# Aim of the task:
Would you please return only the lines from the one with "At what coordinates" through the last line of the records below, leaving the pictures out?

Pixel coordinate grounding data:
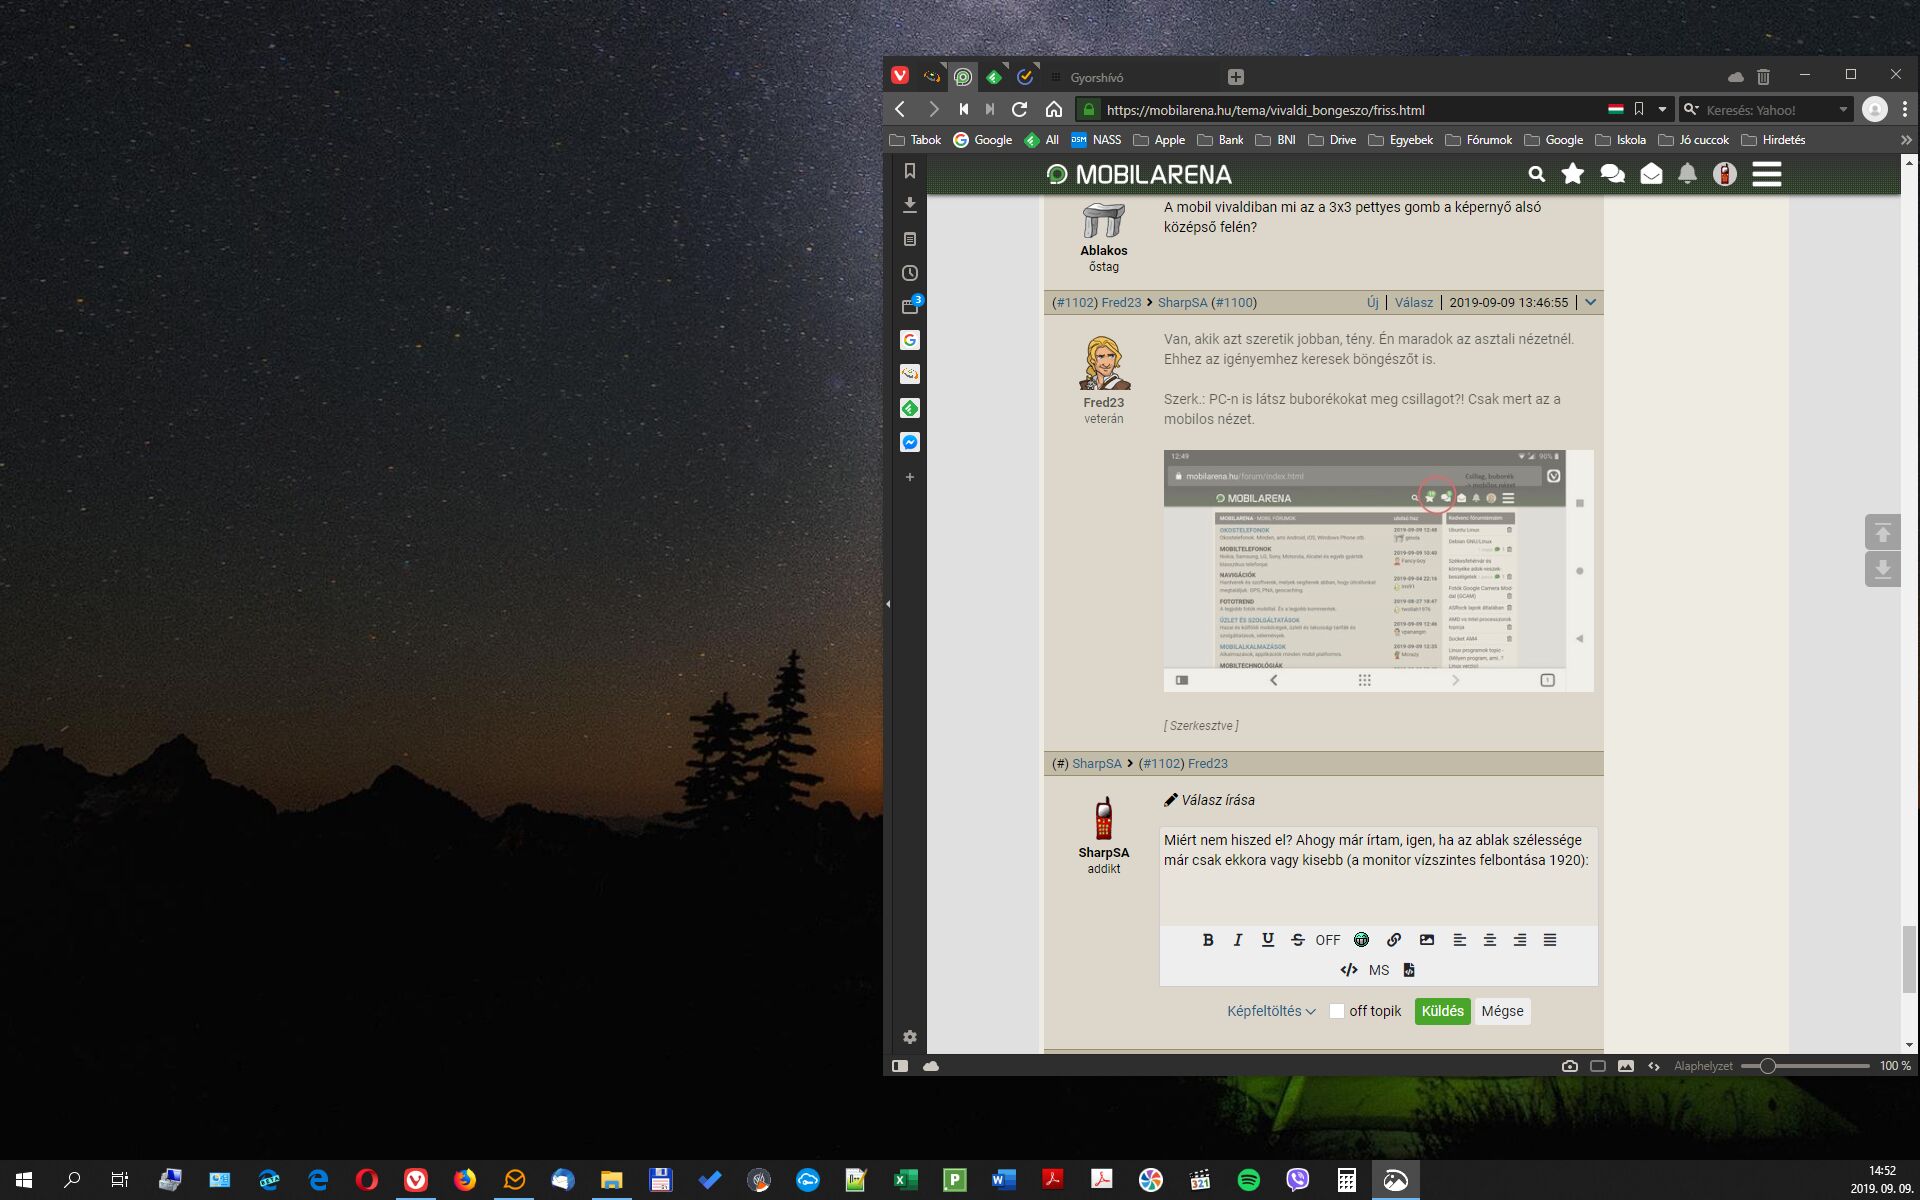Viewport: 1920px width, 1200px height.
Task: Click the Válasz reply link
Action: pos(1413,302)
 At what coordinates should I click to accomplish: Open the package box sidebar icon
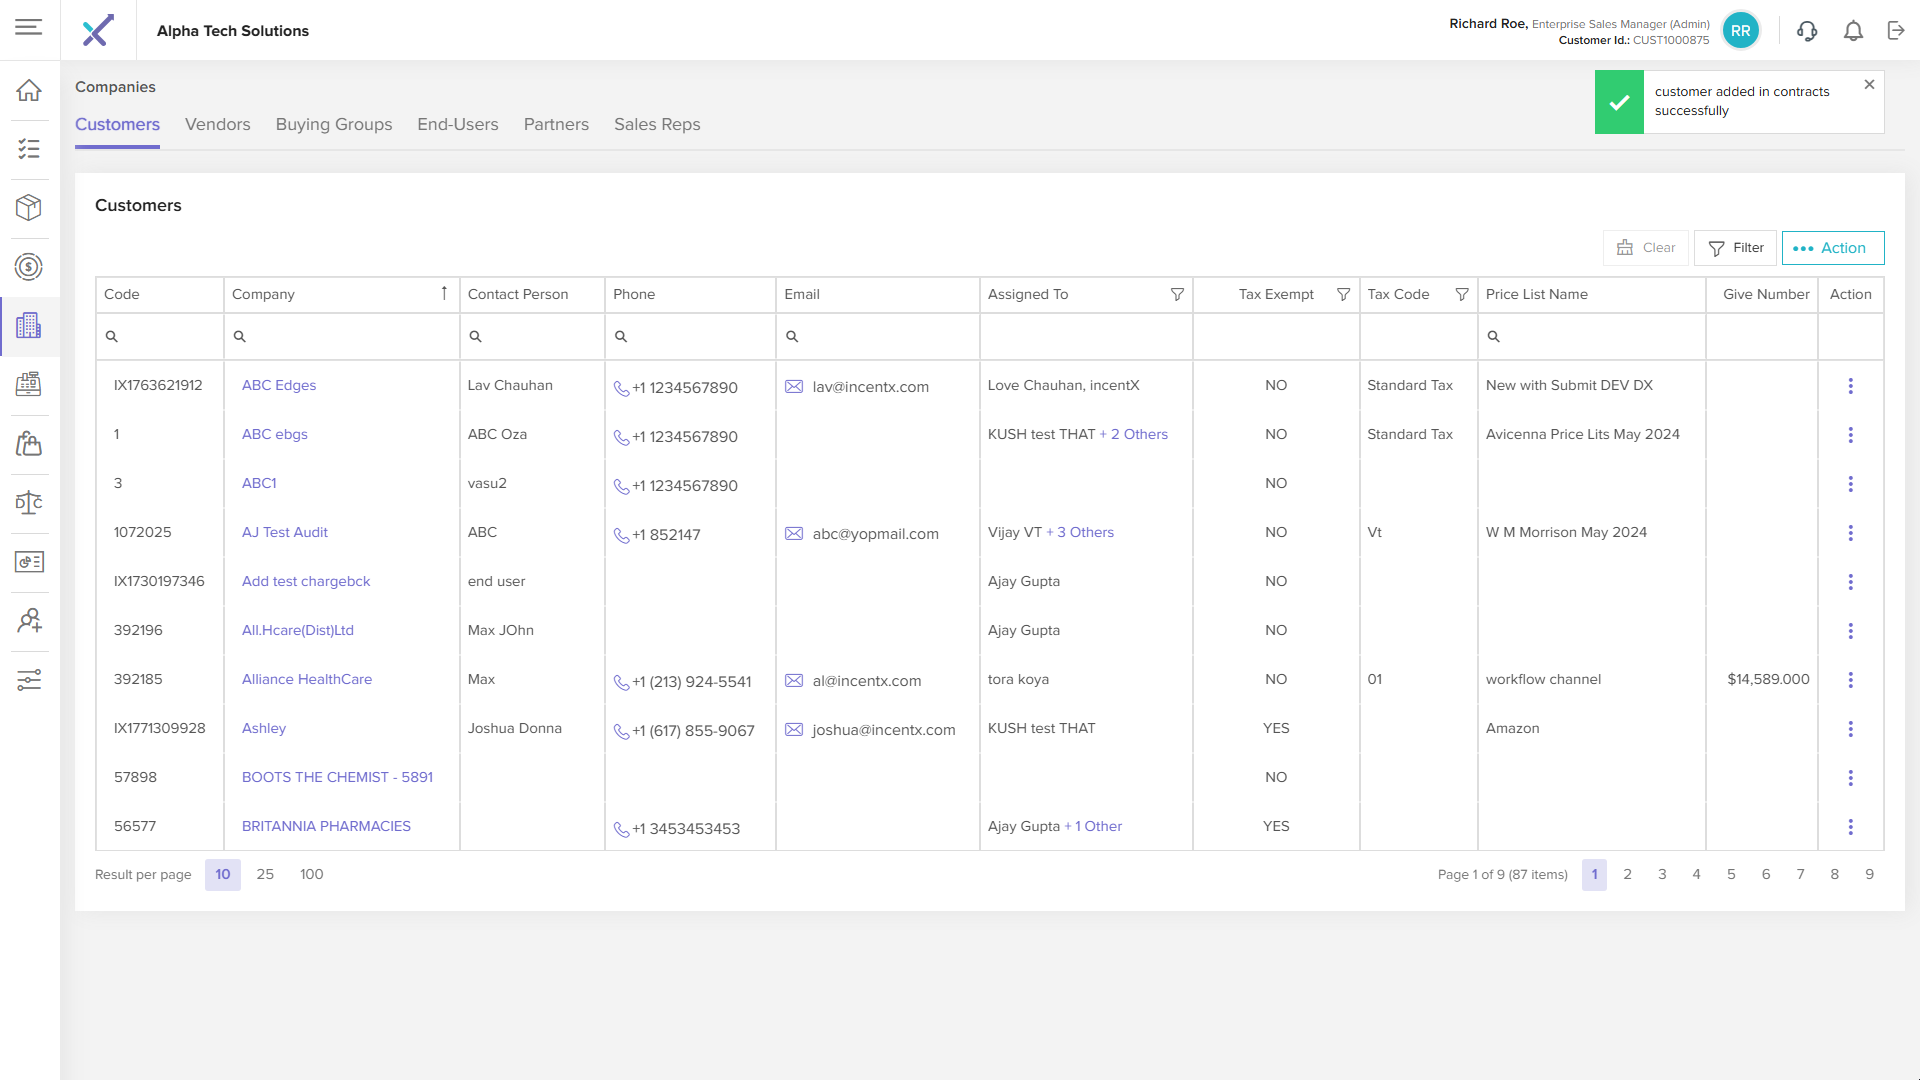point(29,208)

# The completed task:
 At what coordinates should I click to accomplish: Open the package box sidebar icon
point(29,208)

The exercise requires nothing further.